Your patch changes the existing behaviour. We must decide if this is acceptable or if we need a new option, e.g. explicitly enable the watchdog restart plus counter.
comment:5 Changed on 10/12/16 at 08:25:49 by Kuan-Hsun Chen
Replying to sebastian.huber:
Ok, I will have a closer look at your paper and the patch. However, I am on a business trip next week, so this will take at least two weeks.
Thanks a lot.
Your patch changes the existing behaviour. We must decide if this is acceptable or if we need a new option, e.g. explicitly enable the watchdog restart plus counter.
Yes, I know. We have discussed this in user mailing list before. Please let me know if there is anything I can do.
Changed on 10/18/16 at 12:27:56 by Kuan-Hsun Chen
Attachment: | patch.2.diff added |
---|
Hotfix some typos and some redundant code.

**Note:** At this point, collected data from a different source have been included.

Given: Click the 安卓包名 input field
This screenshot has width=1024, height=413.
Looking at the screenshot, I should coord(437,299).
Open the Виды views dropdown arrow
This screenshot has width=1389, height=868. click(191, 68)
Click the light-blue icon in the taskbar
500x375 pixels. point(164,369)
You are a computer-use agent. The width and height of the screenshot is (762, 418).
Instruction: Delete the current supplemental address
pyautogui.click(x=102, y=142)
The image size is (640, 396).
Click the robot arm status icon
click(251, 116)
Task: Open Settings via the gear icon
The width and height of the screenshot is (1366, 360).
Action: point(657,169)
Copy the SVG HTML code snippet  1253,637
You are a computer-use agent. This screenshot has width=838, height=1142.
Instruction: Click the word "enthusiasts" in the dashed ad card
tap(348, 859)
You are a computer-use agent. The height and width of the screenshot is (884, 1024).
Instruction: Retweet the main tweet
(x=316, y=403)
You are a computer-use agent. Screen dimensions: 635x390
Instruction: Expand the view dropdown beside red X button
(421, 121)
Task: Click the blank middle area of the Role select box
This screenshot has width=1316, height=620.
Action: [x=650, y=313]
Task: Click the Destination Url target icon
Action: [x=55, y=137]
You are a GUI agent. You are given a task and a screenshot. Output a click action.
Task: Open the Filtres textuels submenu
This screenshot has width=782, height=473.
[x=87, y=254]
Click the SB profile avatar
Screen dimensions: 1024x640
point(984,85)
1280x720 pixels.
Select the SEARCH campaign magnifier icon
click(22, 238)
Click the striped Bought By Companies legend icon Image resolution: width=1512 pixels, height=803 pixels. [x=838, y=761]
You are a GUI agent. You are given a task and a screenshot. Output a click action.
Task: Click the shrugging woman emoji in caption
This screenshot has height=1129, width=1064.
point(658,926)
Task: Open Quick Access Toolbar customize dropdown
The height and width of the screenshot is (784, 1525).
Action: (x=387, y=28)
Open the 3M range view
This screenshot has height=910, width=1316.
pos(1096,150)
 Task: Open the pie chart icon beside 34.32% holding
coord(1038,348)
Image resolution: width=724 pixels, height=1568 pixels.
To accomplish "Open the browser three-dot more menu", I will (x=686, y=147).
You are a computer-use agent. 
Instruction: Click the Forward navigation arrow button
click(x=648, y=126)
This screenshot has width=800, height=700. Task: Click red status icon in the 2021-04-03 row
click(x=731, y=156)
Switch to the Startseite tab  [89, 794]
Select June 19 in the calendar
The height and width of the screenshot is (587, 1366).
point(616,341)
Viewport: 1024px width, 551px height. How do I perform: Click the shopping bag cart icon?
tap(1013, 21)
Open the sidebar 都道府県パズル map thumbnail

comment:6 Changed on 01/13/17 at 21:09:49 by Gedare Bloom <gedare@…>
Owner: | set to Gedare Bloom <gedare@…> |
---|---|
Resolution: | → fixed |
Status: | new → closed |
comment:7 Changed on 01/23/17 at 09:11:05 by Sebastian Huber
Several tests fail now:
WARNING - log/sp20 did not appear to complete execution
WARNING - log/sp60 did not appear to complete execution
WARNING - log/sp69 did not appear to complete execution
WARNING - log/spcbssched03 did not appear to complete execution
WARNING - log/spedfsched02 did not appear to complete execution
WARNING - log/spedfsched04 did not appear to complete execution
WARNING - log/spintrcritical08 did not appear to complete execution
WARNING - log/spratemon_err01 did not appear to complete execution
WARNING - log/sprmsched01 did not appear to complete execution
comment:8 Changed on 01/24/17 at 12:42:27 by Sebastian Huber
Milestone: | 4.11.1 → 4.12 |
---|---|
Resolution: | fixed |
Severity: | critical → blocker |
Status: | closed → reopened |
comment:9 Changed on 01/24/17 at 12:43:11 by Sebastian Huber
There is a possible deadlock at SMP lock level:
https://lists.rtems.org/pipermail/devel/2017-January/016754.html
comment:10 Changed on 01/24/17 at 13:45:15 by Sebastian Huber <sebastian.huber@…>
comment:11 Changed on 01/24/17 at 14:04:57 by Sebastian Huber <sebastian.huber@…>
comment:12 Changed on 01/24/17 at 14:05:50 by Sebastian Huber <sebastian.huber@…>
comment:13 Changed on 01/24/17 at 14:37:26 by Sebastian Huber <sebastian.huber@…>
comment:14 follow-up: 15 Changed on 01/24/17 at 14:40:46 by Sebastian Huber
The output of sprmsched01 depends on the target timing:
*** BEGIN OF TEST SPRMSCHED 1 *** Ticks per second in your system: 1000 Task 0 starts at tick 10. Job 1 Task 0 ends at tick 6141. Job 1 Task 1 starts at tick 6144. Job 1 Task 1 ends at tick 7169. Job 2 Task 1 starts at tick 8144. Job 2 Task 1 ends at tick 9168. Task 0 starts at tick 10009. Job 2 Task 0 ends at tick 16140. Job 3 Task 1 starts at tick 16145. Job 3 Task 1 ends at tick 17169. RTEMS_TIMEOUT Job 4 Task 1 starts at tick 17172. Job 4 Task 1 ends at tick 18196. Job 5 Task 1 starts at tick 18199. Job 5 Task 1 ends at tick 19223. Job 6 Task 1 starts at tick 19226. Job 6 Task 1 ends at tick 20250. Job 7 Task 1 starts at tick 20253. Job 7 Task 1 ends at tick 21277. Job 8 Task 1 starts at tick 21280. Job 8 Task 1 ends at tick 22304. Job 9 Task 1 starts at tick 22307. Job 9 Task 1 ends at tick 23331. RTEMS_SUCCESSFUL Job 10 Task 1 starts at tick 24145. Job 10 Task 1 ends at tick 25169. Job 11 Task 1 starts at tick 26144. Job 11 Task 1 ends at tick 27168. Job 12 Task 1 starts at tick 28144. Job 12 Task 1 ends at tick 29168. *** END OF TEST SPRMSCHED 1 ***
Its not clear if the test objectives are checked. Why is rtems_rate_monotonic_postponed_jobs_count() not used at all?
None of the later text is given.